→ **Texto da página**
• • • • •
No entanto, era ainda comum a referência pejorativa aos clubes e bailes nas páginas policiais, onde aparecem como alvos frequentes da repressão policial, o que fazia com que seus membros considerassem importante iniciativas como as de Vagalume e outros cronistas simpáticos àquelas manifestações. Iniciativa comum era a presença de convidados dos jornais nas festas dos clubes, que depois eram relatadas com qualificações como “elegância” e “respeitabilidade”.
Ao analisar as licenças solicitadas anualmente pelas sociedades, indispensáveis para seu funcionamento legal, o autor constata que a Cidade Nova continuava dentro dos limites onde se encontrava a maior concentração delas, a saber, o distrito Santana, que incluía também os bairros da Saúde e a Gamboa. Aponta, ainda, que muitas estavam próximas umas das outras. Fenômeno que, ao longo da primeira década do século XX, se deu em outros distritos, com presença marcante de trabalhadores, e em bairros localizados no entorno de fábricas de tecidos fundadas ainda no século XIX. Nessas licenças estavam os estatutos das sociedades (e não apenas as negras) e por meio destes o autor destaca as desavenças e solidariedades entre os trabalhadores, por vezes de uma mesma região, acentuando suas diferentes nacionalidades e os sentidos atribuídos à identidade de classe que envergavam. Assim, enfatiza um universo de sentidos e lógicas próprios, acobertados sob a denominação de sociedades coirmãs.
• • • • •
→ **Dados extraídos**
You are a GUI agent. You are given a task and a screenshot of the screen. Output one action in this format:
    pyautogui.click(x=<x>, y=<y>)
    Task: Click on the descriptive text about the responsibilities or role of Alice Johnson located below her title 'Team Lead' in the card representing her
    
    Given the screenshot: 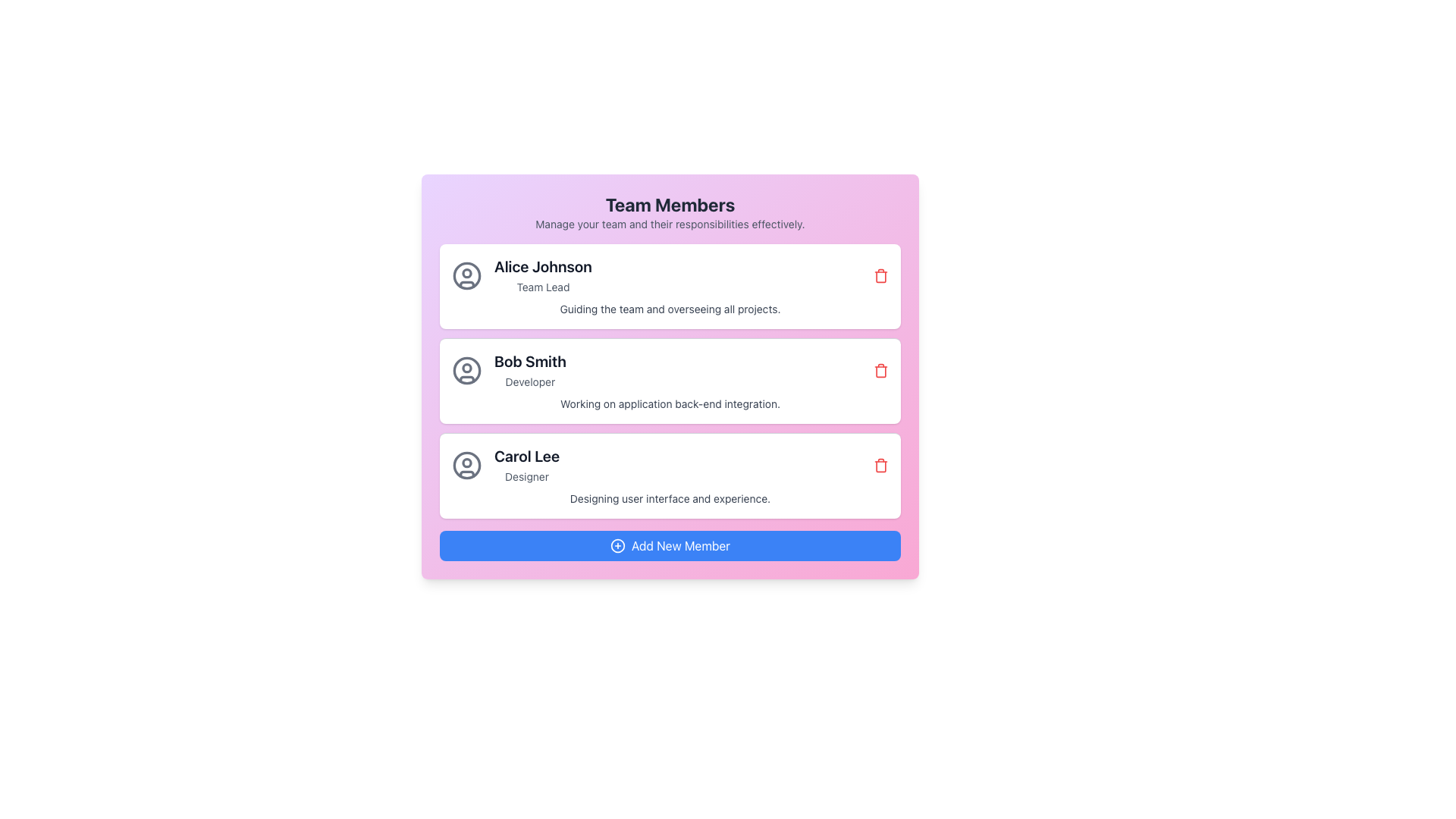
• • • • •
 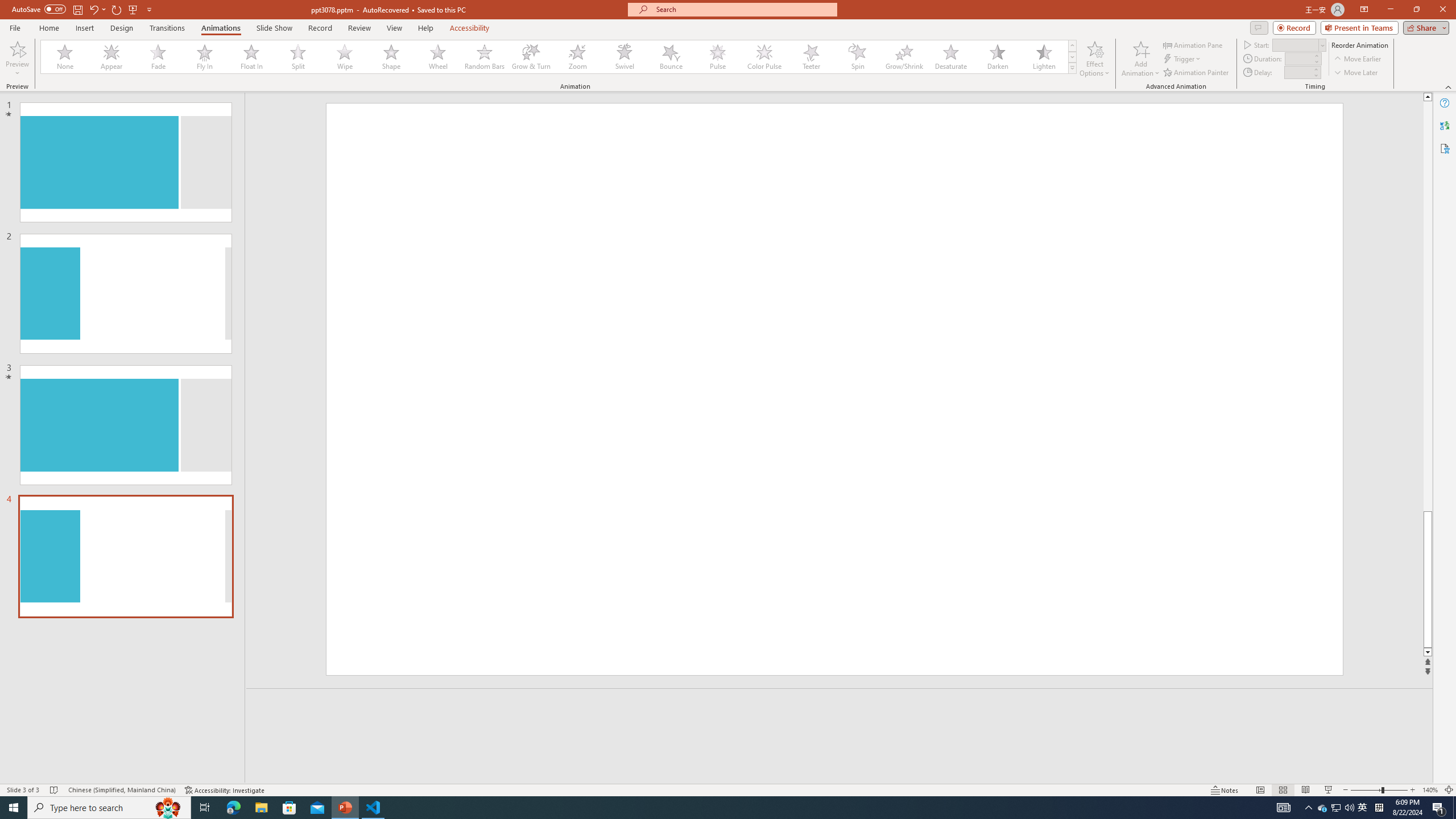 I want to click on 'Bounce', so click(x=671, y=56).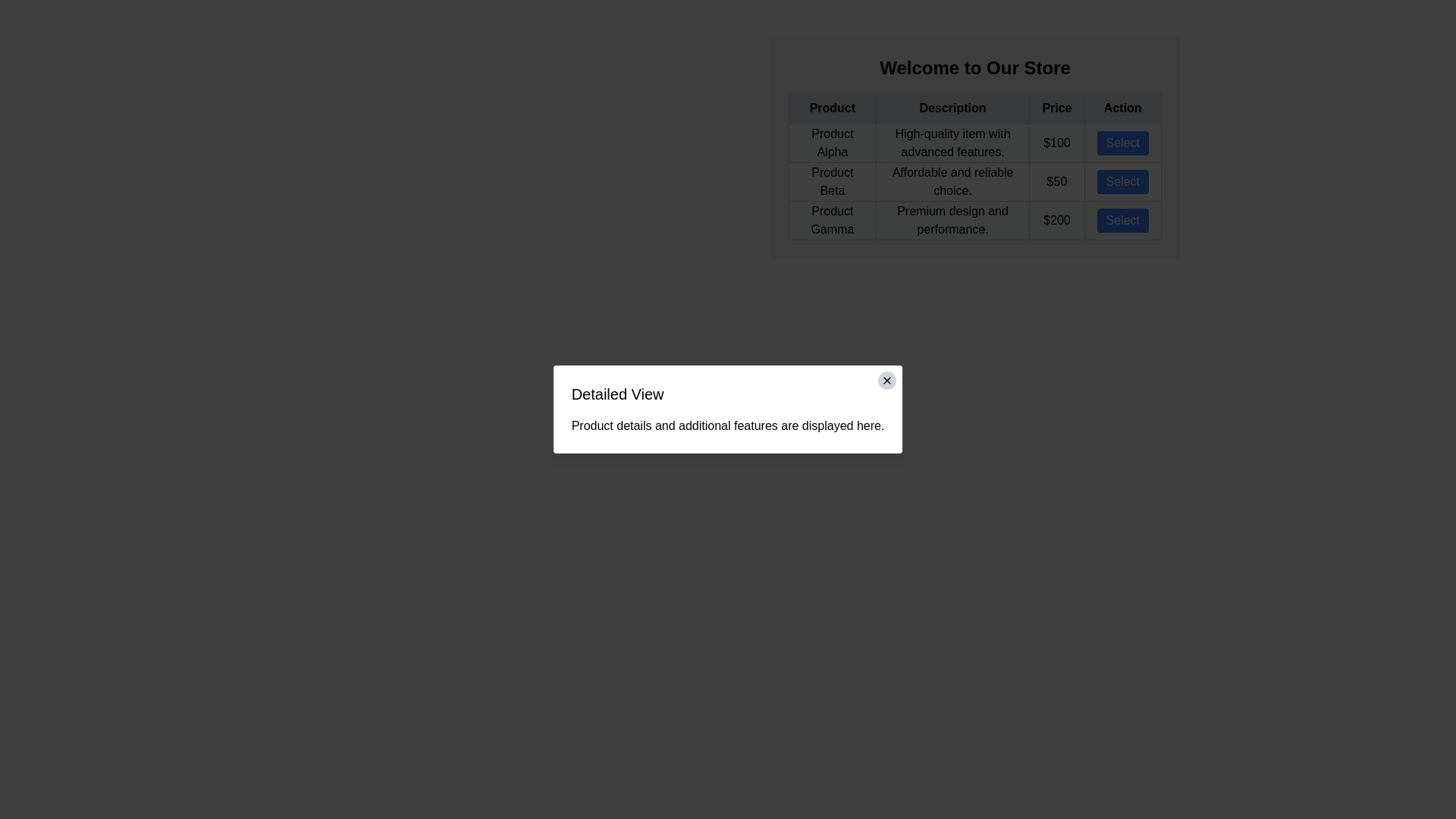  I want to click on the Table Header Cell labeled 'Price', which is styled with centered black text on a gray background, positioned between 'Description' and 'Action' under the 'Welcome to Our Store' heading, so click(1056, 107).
• • • • •
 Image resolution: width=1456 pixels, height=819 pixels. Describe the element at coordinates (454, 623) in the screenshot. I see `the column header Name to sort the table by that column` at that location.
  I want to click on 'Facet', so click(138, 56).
• • • • •
→ **Exercícios**
1) Por favor, diga se cada afirmação abaixo está de acordo com o texto sobre os clubes e as sociedades, respondendo sim ou não e citando as palavras do texto que decidem a questão. (a) Os clubes e bailes apareciam nas páginas policiais como alvos da repressão. (b) Os estatutos presentes nas licenças eram só de sociedades negras. (c) A maior concentração das sociedades ficava no distrito Santana.
2) Dê continuidade ao texto sobre os clubes e as sociedades, começando logo após a última frase apresentada.

→ **Respostas**
1)
(a) Sim: "aparecem como alvos frequentes da repressão policial".
(b) Não: "Nessas licenças estavam os estatutos das sociedades (e não apenas as negras)".
(c) Sim: "a maior concentração delas, a saber, o distrito Santana".

2)
O capítulo 3, “As donas do baile”, volta-se para as duas primeiras décadas do século XX, sendo, certamente, o ponto alto do livro de Leonardo Pereira. O capítulo concentra-se na presença feminina nos clubes e bailes, destacando a preocupação que seus promotores tinham com a respeitabilidade, a decência e o decoro familiar, itens que, não raras vezes, compunham a denominação das associações dançantes ou carnavalescas, como a Sociedade Dançante Familiar Democracia e Progresso, Sociedade Dançante Carnavalesca União das Costureiras e Sociedade Dançante Carnavalesca Meninas Vaidosas. Atento às lógicas dos próprios membros, o autor destaca o cuidado com a roupa adequada para frequentar as atividades, objetivando assim combater estereótipos de imoralidade comportamental que existiam contra a população negra. Os órgãos da imprensa, porém, percebiam nisso algo muito distante da pretendida elegância quando o modelo de comparação eram os salões refinados da elite carioca. Não obstante – e essa ressalva é fundamental –, tais ambientes não estavam imunes à lógica patriarcal, cabendo aos homens ditar os termos de decisão e representação familiar. Lógica esta que também foi ponto de contestação e negociação no cotidiano das associações, permitindo-nos observar como as mulheres negras conseguiram se fazer ouvir e, assim, em muito se anteciparam à emergência daquilo que posteriormente eclodiria sob a forma de movimentos feministas.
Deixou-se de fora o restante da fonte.